:: Excerpted data
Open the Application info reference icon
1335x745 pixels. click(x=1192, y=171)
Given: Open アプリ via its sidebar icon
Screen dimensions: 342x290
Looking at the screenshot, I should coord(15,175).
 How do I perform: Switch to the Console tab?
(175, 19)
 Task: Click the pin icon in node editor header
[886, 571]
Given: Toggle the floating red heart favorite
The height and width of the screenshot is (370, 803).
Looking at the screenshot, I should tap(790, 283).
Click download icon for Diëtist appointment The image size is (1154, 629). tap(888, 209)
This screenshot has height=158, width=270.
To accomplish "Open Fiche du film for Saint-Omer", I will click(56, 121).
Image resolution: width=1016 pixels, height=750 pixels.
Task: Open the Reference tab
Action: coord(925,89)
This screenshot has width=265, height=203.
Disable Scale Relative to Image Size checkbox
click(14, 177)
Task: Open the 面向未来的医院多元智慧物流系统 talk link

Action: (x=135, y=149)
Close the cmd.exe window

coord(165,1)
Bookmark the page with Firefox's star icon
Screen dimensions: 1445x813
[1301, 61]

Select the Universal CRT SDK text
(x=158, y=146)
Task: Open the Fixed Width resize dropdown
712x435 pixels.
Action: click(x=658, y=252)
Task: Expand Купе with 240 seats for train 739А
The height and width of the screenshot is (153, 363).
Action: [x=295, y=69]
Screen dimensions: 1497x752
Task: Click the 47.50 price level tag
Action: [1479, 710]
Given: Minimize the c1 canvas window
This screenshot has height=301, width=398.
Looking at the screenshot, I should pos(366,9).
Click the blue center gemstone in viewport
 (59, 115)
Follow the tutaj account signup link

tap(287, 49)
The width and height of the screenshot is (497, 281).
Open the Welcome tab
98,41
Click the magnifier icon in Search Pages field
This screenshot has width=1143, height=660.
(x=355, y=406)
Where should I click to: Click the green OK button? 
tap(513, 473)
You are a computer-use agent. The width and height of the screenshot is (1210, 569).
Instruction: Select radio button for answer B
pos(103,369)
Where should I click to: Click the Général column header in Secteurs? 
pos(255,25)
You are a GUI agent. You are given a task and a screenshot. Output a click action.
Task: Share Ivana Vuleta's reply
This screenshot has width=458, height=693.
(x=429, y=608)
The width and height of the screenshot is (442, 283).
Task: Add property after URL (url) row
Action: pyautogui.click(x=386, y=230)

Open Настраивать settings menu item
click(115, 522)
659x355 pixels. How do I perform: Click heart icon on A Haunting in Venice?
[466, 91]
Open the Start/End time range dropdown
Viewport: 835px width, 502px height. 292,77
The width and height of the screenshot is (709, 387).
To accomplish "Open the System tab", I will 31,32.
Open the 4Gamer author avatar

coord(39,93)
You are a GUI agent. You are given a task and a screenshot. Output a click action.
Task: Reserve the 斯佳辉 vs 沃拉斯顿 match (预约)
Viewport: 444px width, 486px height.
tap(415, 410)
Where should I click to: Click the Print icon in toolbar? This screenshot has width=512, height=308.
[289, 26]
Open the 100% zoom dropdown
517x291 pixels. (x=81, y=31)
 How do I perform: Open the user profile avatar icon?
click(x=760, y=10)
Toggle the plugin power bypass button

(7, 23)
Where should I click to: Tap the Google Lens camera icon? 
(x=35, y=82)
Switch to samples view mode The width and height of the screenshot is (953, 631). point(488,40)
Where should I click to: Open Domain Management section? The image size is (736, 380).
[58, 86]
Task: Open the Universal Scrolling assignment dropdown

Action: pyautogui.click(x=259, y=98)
::::
Exercise brief => Return each line of the records above verbatim, covering all of them.

Exercise response =>
Open the Application info reference icon
1335x745 pixels. click(x=1192, y=171)
Given: Open アプリ via its sidebar icon
Screen dimensions: 342x290
Looking at the screenshot, I should coord(15,175).
 How do I perform: Switch to the Console tab?
(175, 19)
 Task: Click the pin icon in node editor header
[886, 571]
Given: Toggle the floating red heart favorite
The height and width of the screenshot is (370, 803).
Looking at the screenshot, I should tap(790, 283).
Click download icon for Diëtist appointment The image size is (1154, 629). tap(888, 209)
This screenshot has height=158, width=270.
To accomplish "Open Fiche du film for Saint-Omer", I will click(56, 121).
Image resolution: width=1016 pixels, height=750 pixels.
Task: Open the Reference tab
Action: coord(925,89)
This screenshot has width=265, height=203.
Disable Scale Relative to Image Size checkbox
click(14, 177)
Task: Open the 面向未来的医院多元智慧物流系统 talk link

Action: (x=135, y=149)
Close the cmd.exe window

coord(165,1)
Bookmark the page with Firefox's star icon
Screen dimensions: 1445x813
[1301, 61]

Select the Universal CRT SDK text
(x=158, y=146)
Task: Open the Fixed Width resize dropdown
712x435 pixels.
Action: click(x=658, y=252)
Task: Expand Купе with 240 seats for train 739А
The height and width of the screenshot is (153, 363).
Action: [x=295, y=69]
Screen dimensions: 1497x752
Task: Click the 47.50 price level tag
Action: [1479, 710]
Given: Minimize the c1 canvas window
This screenshot has height=301, width=398.
Looking at the screenshot, I should pos(366,9).
Click the blue center gemstone in viewport
 (59, 115)
Follow the tutaj account signup link

tap(287, 49)
The width and height of the screenshot is (497, 281).
Open the Welcome tab
98,41
Click the magnifier icon in Search Pages field
This screenshot has width=1143, height=660.
(x=355, y=406)
Where should I click to: Click the green OK button? 
tap(513, 473)
You are a computer-use agent. The width and height of the screenshot is (1210, 569).
Instruction: Select radio button for answer B
pos(103,369)
Where should I click to: Click the Général column header in Secteurs? 
pos(255,25)
You are a GUI agent. You are given a task and a screenshot. Output a click action.
Task: Share Ivana Vuleta's reply
This screenshot has width=458, height=693.
(x=429, y=608)
The width and height of the screenshot is (442, 283).
Task: Add property after URL (url) row
Action: pyautogui.click(x=386, y=230)

Open Настраивать settings menu item
click(115, 522)
659x355 pixels. How do I perform: Click heart icon on A Haunting in Venice?
[466, 91]
Open the Start/End time range dropdown
Viewport: 835px width, 502px height. 292,77
The width and height of the screenshot is (709, 387).
To accomplish "Open the System tab", I will 31,32.
Open the 4Gamer author avatar

coord(39,93)
You are a GUI agent. You are given a task and a screenshot. Output a click action.
Task: Reserve the 斯佳辉 vs 沃拉斯顿 match (预约)
Viewport: 444px width, 486px height.
tap(415, 410)
Where should I click to: Click the Print icon in toolbar? This screenshot has width=512, height=308.
[289, 26]
Open the 100% zoom dropdown
517x291 pixels. (x=81, y=31)
 How do I perform: Open the user profile avatar icon?
click(x=760, y=10)
Toggle the plugin power bypass button

(7, 23)
Where should I click to: Tap the Google Lens camera icon? 
(x=35, y=82)
Switch to samples view mode The width and height of the screenshot is (953, 631). point(488,40)
Where should I click to: Open Domain Management section? The image size is (736, 380).
[58, 86]
Task: Open the Universal Scrolling assignment dropdown

Action: pyautogui.click(x=259, y=98)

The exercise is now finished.